Mercantilism, marked by government regulation and protectionist trade policies, paved the way for classical liberalism and the development of free markets.

Regardless of their merits and drawbacks, these alternative economic systems hold important implications for studying economics and politics.

They offer a rich understanding of the various possibilities for economic arrangements and the trade-offs involved in choosing one system over another.

In that sense, they provide a crucial backdrop for analyzing the evolution of the free market and its current form.

Types Of Capitalism Alternatives

Let’s take a look at these different alternatives:

1. Socialism 

A system where the means of production are owned and controlled by the state or the people collectively to provide for the needs of all citizens.

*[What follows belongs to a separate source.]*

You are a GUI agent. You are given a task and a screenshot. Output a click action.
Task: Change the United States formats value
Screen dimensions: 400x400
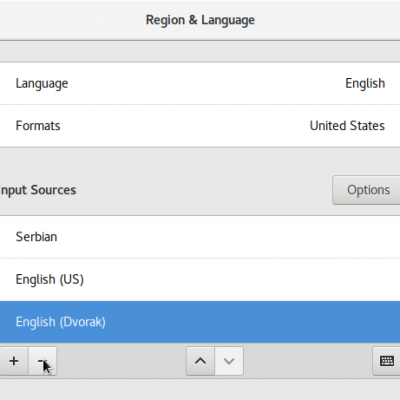[347, 126]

Here are some key points about socialism:

  • The government or collective entity manages key industries to provide essential goods and services to all members of society.
  • Profits are reinvested or distributed as social welfare programs.
  • The aim is to achieve equality and fairness in wealth distribution.
  • Contrast to the free market’s private ownership and control of production.
  • There are no universal definitions but rather different interpretations and visions.
  • Past experiments have had varying levels of success and criticism.

2. Communism 

This is a political and economic ideology that seeks to create a classless society by eliminating private property and creating a centrally planned economy.

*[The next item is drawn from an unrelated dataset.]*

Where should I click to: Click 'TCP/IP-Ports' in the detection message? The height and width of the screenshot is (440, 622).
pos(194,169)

Here are some critical points about communism:

  • Each person contributes and receives according to their abilities and needs.
  • Based on the theories of Karl Marx and Friedrich Engels.
  • No private ownership: goods and services distributed by the state.
  • Criticized for lack of prosperity, innovation, and political/personal freedoms.
  • Real-life examples include the Soviet Union and China.

3. Feudalism 

A social, economic, and political system in Europe from the 9th to the 15th centuries. In this system, the land was held by lords and worked by serfs.

Here are some key points about feudalism:

  • Lords owned land and granted it to vassals in exchange for loyalty and military service.
  • Vassals then sub-granted land to serfs who performed labor for the lord.
  • Hierarchical structure with the king at the top and serfs at the bottom.
  • It declined in the late Middle Ages due to the growth of towns and commerce and the development of the money economy.
  • Legacy had a lasting impact on European society and shaped modern state structures.

4. Mercantilism 

An economic system prevalent in the 16th to 18th centuries was characterized by government regulation of the economy to ensure a favorable trade balance and a buildup of bullion (precious metal) reserves.

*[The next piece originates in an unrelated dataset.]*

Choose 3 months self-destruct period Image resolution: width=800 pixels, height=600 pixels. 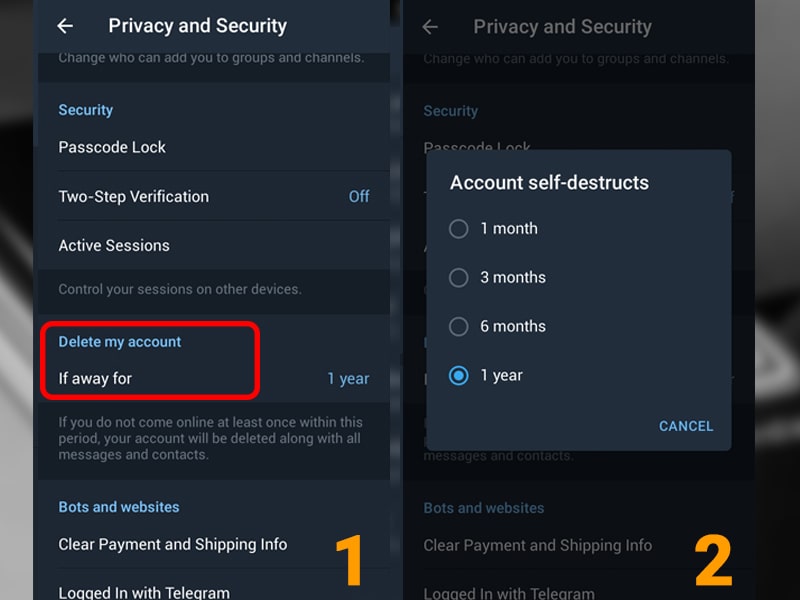click(497, 278)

Here are some key points about mercantilism:

  • Mercantilism was an economic theory and system in Europe from the 16th to 18th centuries.
  • Believing the stock of gold and silver measured wealth, the government should regulate trade to maximize exports and accumulate precious metals.
  • Regulated trade and colonies and promoted domestic manufacturing.
  • It is characterized by a strong state presence in the economy and government intervention for economic goals.
  • It is challenged by Adam Smith's idea of free trade and competition.
  • Replaced by classical economics, the legacy is still seen in modern trade policies and the balance of trade concept.

5. Fascism 

A political and economic ideology prevalent in Italy and Germany in the 20th century, characterized by totalitarian government control of the economy, a cult of personality, and aggressive militarism.

Here are some key points about fascism:

  • Fascism is a political ideology with authoritarian rule, nationalism, and belief in the superiority of one's race or nation.
  • Totalitarianism involves complete state control over society.
  • Belief in strict control of society, with the state and leader having absolute authority.
  • It is associated with aggressive militarism, expansionism, and glorifying violence.
  • Suppresses opposition and dissent with secret police, propaganda, censorship, and violence used to maintain control.
  • Examples include Nazi Germany under Hitler and the Italian National Fascist Party under Mussolini.
  • Widely discredited and condemned, often used as a pejorative to describe extreme political systems.